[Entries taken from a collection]
--
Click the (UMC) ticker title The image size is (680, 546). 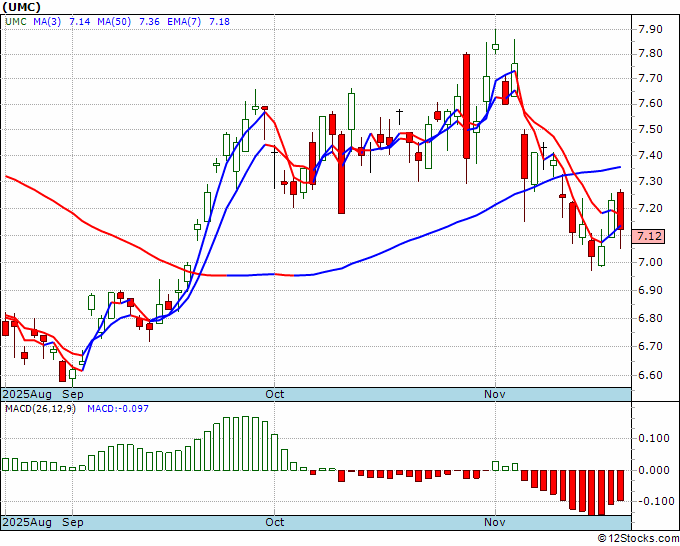click(21, 7)
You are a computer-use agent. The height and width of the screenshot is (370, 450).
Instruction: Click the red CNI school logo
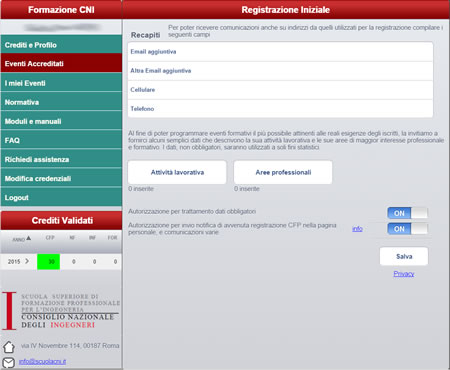9,311
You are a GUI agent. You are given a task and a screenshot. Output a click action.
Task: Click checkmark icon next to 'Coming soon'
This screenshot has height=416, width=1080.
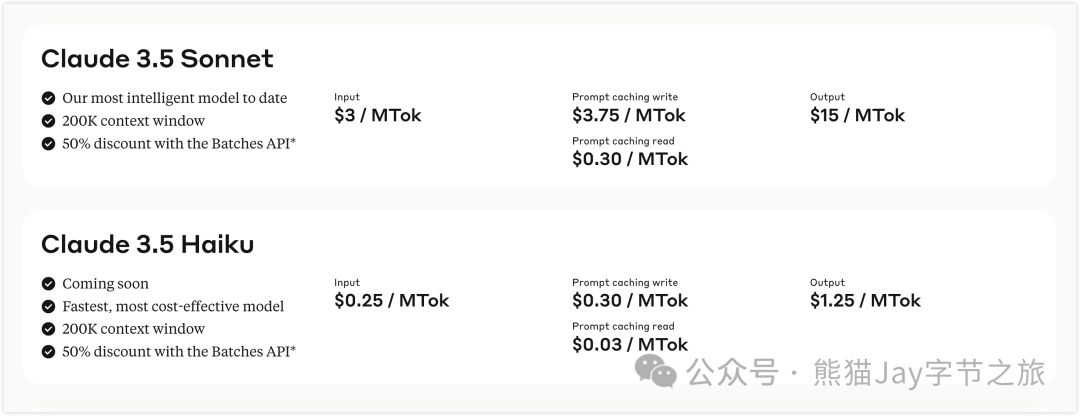tap(48, 283)
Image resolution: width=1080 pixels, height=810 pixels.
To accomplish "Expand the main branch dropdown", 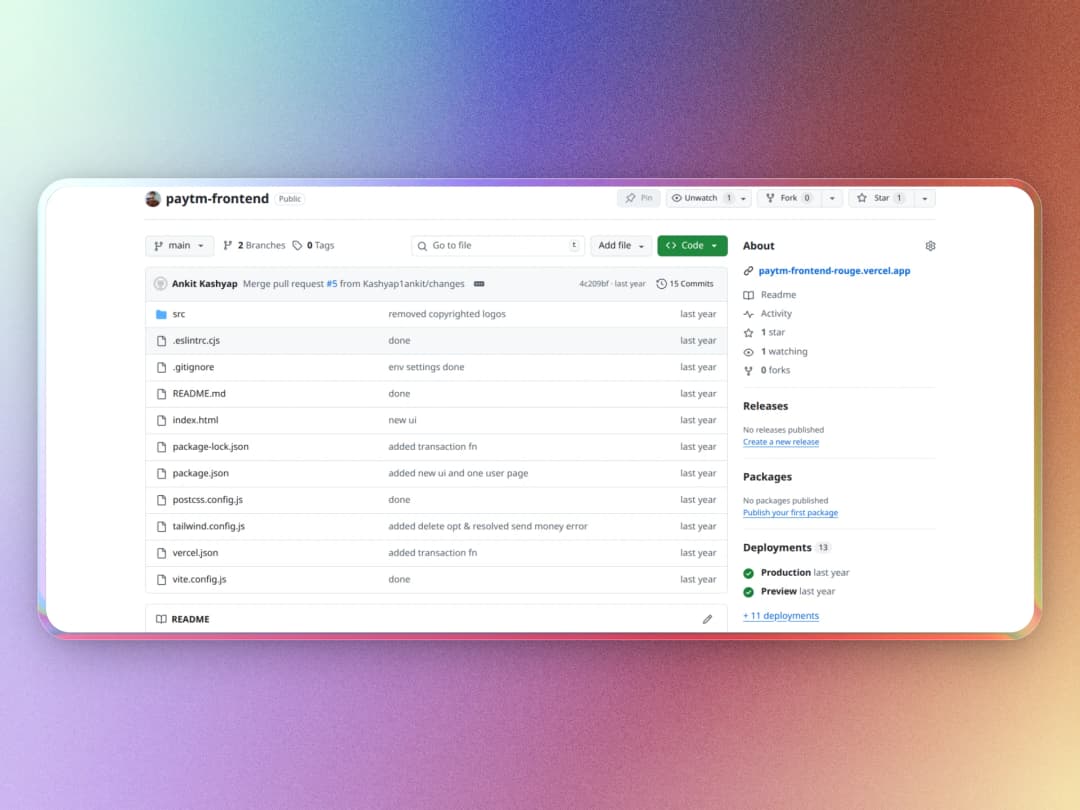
--
Print once more, exactly, the lines from the one with "This screenshot has height=416, width=1080." through the last line of the data, both ends included, without any pictures.

■ RESULT:
This screenshot has height=416, width=1080.
tap(48, 283)
Image resolution: width=1080 pixels, height=810 pixels.
To accomplish "Expand the main branch dropdown", 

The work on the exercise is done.